彼女がいる身だが、それでも、俺は鏡花の手を……体温の全く無い手を握り締めていた。
「看病したところで、どうにもならないわよ」
鞠亜がそう告げながら客間に入ってくる。さっきまでは幽子やリエラもいたが、彼女は既に休憩に入ったようだ。
鞠亜は嘆息しながら、部屋の隅に重ねてあった座布団を一枚とり、俺の隣にそれを敷いて正座する。
俺は、それでも鏡花の顔を見つめながら、呟く。
「鏡花は……大丈夫なんだよな?」
鞠亜は呆れた様子で、もう一度深く嘆息。
「さっきも説明したでしょ。全部彼女次第よ。そもそも、マテリアルゴーストっていうのは、本来は0か1なの。致命傷なら消えるし、普通の怪我なら即修復できる。でも……彼女は今、その、本来ありえない『0と1の境界線』にある。
……まあ、通常のマテリアルゴーストなら、とっくに消滅しているところね。心臓撃ち抜かれているわけだから、こう以上ないってぐらいに、急所突かれているわけだし。
でも、そこは水月鏡花。元々の能力が他と桁外れなのか、誰かに守られているのか、それとも、まだ死ねない……消えられない理由でもあるのか。とりあえずは、存続しているようね。
ただ、依然として境界にあることは変わらない。どっちに転ぶかは……彼女次第」
淡々と、冷たく説明する鞠亜に、俺はすがるような視線を向ける。
「じゃ、じゃあ、ほら、俺の霊力を分け与えるとか、そういうことは……」
「そういう問題じゃないのよ、リョウ。
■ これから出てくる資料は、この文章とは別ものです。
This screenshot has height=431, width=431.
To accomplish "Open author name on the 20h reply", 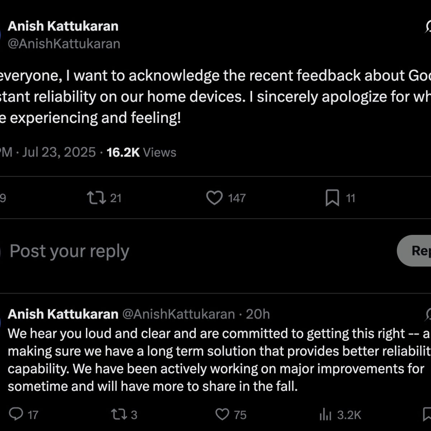I will [63, 314].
彼女がこの体でありながら『意識不明』なんていうとんでもない状態になっているのは、霊力で解決できるような性質の問題じゃない。
つまり……そうね。今の状態で霊力供給っていうのは、疲労で倒れた人間に輸血するようなものなの。解決のアプローチとして間違っている。『そういう問題じゃない』という状態」
「……じゃあ、打つ手、ないのかよ」
「最初からそう言っているでしょ? 全部総合しての、『彼女次第』。まあ……私なんかは、十中八九復帰すると思うけどね。この程度の修羅場、彼女がいくつくぐってきたと思ってるのよ」
「…………」
その説明で、俺はようやく鏡花の手を離した。……息もせず、体温もんなく、ぴくりとも動かない「停止」した水月鏡花。その姿を見ていると……まるで死体以外の何者でもなく、自分をかばって撃たれたことを思い返すと、焦燥ばかりが心に滲む。
しかし……いつまでも無意味に心配ばかりしていても仕方ない。それに……俺には、まだまだ、やることがある。
俺は、鏡花から視線をはずし、鞠亜に向き直った。彼女も、俺を真摯な瞳で見つめ返している。
状況の説明は、俺が鏡花を慌ててここに運び込んだ時点で、もう済ましてある。その際に、鞠亜は「あの男」の話を聞いて、何かを「覚悟」したようでもあった。だから……この部屋に来た時点で、彼女の目的はもう鏡花ではなく、俺と「決着」をつけることだったのだろう。
対して。
俺の方も……驚くほど、落ち着いている。なぜだろう。ここに来てすぐは、まだ、頭が混乱していた。鏡花のこともそうだし、アイツのことも、俺を一層混乱させていて。
だけど……鏡花の手を握っている間に、なぜか、そういう弱さが全部消え去った。混乱……なんて、「甘え」だと悟った。
少なくとも、身を挺して命を救ってくれた鏡花に、恥じない人間でいなければいけないと、思った。責任感なんかじゃない。自然に、そして当然のように、そう思っていた。
だから……俺は、鞠亜の瞳を強く見つめる。彼女も、俺を見つめる。
そうして……鞠亜は、ようやく、口を開いた。
「結論から言って。リョウ、貴方の会った……彼女を撃ったその男は、《御倉了》よ」
その言葉を……きちんと、受け止める。
それから……それでも、鞠亜を見つめ続ける。
「説明する気、あるか?」
「……そうね。こうなってしまった以上、隠すのにはもう限界来ているのは分かるわ。私も、覚悟はしている。でも……」
そう言って、少し迷う素振りを見せる鞠亜。
……どういうことだ。覚悟しているなら、なぜ、今更迷う。俺も、鞠亜も、覚悟してこの場に臨んでいるのではないのか。それでも躊躇うというのならば……。
「……まだ誰か、《覚悟を決めるべき人間》が、舞台に上がってないのか?」
「…………」
目を逸らす鞠亜。
……分かっていた。彼女が俺を何か騙していたのだとしても……少なくとも、悪意や自分の利益のためにそんなことをする人間でないことくらい……俺だって、分かっていた。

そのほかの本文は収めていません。